With roughly 13% of men in America getting prostate cancer, anything you can do to prevent this disease is worth considering. And veganism may be able to help! Studies show that men who follow a vegan diet are up to 35% less likely to develop prostate cancer than men who follow other eating structures. This is due to the plant-based components of the vegan diet, such as fruits and vegetables, providing essential nutrients and vitamins like lutein, lycopene, and beta-carotene.
These powerful compounds have cancer-fighting properties, meaning they can help ward off the disease. Additionally, by reducing your intake of animal fats, like those found in red meat and dairy products, you lessen your body’s exposure to environmental toxins that may, in turn, lead to cancer development. For these reasons, it is no wonder why an increasing number of men are turning towards a plant-based diet when looking for ways to reduce their risk of prostate cancer.
Eating a vegan diet may also be beneficial in preventing and managing cardiovascular disease. This is because vegan diets are often higher in fiber, potassium, and antioxidants, which can help reduce inflammation. According to several clinical studies, switching to a vegan diet has been shown to cause positive changes in cholesterol levels, lower blood pressure, reduce inflammation and improve endothelial function, all of which are important factors for maintaining heart health.
Additionally, vegans typically have lower body weights than non-vegans, so they can be at a significantly lower risk of developing coronary heart disease and other related conditions. Ultimately transitioning to a vegan lifestyle may not be easy for everyone, but making small changes like reducing or eliminating dairy products or meat from the diet can still have enormous health benefits for the heart.
The last preventive disease this article will highlight is breast cancer. Similar to prostate cancer in men, roughly 13% of women in America will get breast cancer. But luckily, there are steps you can take to reduce your risk. And one of which is switching to a vegan diet. Studies have shown that vegans are more likely to have a healthy body weight, which is beneficial to preventing many types of cancer, due to obesity being one of the main contributing factors.
Eating vegan-friendly foods also eliminates exposure to additives, hormones, and preservatives that can accumulate in people’s bodies and cause long-term damage. Consuming organic food makes it easier for you to remain mindful about what you consume and take control of your health. Furthermore, vegan diets include aromatase inhibitors like curcumin found in turmeric and lignans found in flaxseeds which can prevent hormones naturally produced within the body from turning into forms associated with breast tumors.

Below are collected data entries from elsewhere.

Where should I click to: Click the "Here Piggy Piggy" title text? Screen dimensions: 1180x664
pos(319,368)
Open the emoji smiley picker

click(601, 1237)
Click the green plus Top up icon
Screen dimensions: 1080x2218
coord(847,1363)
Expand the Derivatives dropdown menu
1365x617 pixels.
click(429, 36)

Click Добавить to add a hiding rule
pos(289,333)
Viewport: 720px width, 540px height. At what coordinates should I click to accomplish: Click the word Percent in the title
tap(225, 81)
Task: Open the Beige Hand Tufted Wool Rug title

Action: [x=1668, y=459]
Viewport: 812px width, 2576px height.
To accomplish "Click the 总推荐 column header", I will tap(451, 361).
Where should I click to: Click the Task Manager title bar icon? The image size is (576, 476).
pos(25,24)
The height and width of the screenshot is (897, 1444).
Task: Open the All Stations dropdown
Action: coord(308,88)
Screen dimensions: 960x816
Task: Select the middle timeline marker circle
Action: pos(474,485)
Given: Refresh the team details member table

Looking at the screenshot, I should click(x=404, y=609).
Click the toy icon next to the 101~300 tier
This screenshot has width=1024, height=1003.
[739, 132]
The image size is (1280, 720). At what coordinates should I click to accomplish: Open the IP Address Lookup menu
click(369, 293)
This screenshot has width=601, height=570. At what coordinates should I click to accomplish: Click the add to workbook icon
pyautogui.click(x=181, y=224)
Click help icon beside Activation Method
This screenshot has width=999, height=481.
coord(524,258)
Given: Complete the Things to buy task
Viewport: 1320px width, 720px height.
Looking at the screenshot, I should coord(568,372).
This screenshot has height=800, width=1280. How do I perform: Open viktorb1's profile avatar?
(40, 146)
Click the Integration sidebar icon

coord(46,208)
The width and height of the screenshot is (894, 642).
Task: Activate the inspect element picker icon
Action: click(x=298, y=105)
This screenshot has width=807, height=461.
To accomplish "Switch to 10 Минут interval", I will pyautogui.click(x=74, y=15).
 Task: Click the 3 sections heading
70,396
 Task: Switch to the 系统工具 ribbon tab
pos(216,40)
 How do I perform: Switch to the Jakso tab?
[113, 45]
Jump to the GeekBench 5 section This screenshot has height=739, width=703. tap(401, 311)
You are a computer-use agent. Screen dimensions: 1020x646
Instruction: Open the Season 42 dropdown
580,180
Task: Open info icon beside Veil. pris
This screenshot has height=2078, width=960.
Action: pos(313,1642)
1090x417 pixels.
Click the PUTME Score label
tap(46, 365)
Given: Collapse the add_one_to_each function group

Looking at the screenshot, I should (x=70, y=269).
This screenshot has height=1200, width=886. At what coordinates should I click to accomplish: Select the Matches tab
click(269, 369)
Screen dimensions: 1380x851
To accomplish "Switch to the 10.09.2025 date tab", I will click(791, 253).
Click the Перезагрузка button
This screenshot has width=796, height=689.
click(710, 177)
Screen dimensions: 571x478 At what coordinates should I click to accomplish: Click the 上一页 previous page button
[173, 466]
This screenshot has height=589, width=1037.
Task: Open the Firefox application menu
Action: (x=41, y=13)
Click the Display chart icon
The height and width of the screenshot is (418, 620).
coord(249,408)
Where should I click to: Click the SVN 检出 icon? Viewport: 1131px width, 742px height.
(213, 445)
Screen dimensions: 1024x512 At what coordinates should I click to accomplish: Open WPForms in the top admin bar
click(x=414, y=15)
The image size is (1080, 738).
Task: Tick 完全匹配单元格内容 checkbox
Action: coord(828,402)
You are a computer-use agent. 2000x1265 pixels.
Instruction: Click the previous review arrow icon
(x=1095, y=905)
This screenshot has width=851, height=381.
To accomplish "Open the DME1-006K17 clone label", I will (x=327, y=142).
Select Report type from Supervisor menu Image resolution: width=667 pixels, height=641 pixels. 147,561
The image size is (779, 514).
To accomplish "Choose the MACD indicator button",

Consider The Impact Veganism Has On Preventable Diseases!
Regardless of what you have heard about veganism, there are clear benefits to adopting a plant-based diet. Not only can it help reduce the risk of preventable diseases, but it can also have positive effects on heart health, breast cancer risk, and inflammation levels. So if you’re looking for ways to improve your overall health and well-being, consider embracing a vegan lifestyle today! And if you need help getting started, consult a trusted health professional for guidance and advice.